What to do: Reproduce every line of the material below, leaving all text unchanged except the coordinates in the answers. Scale those coordinates by 1.6 and round each to a whole number, with halves rounded up.

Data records

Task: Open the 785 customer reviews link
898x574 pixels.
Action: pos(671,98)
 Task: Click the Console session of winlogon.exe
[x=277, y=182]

Solution to this exercise:
Task: Open the 785 customer reviews link
898x574 pixels.
Action: pos(1074,157)
 Task: Click the Console session of winlogon.exe
[x=443, y=291]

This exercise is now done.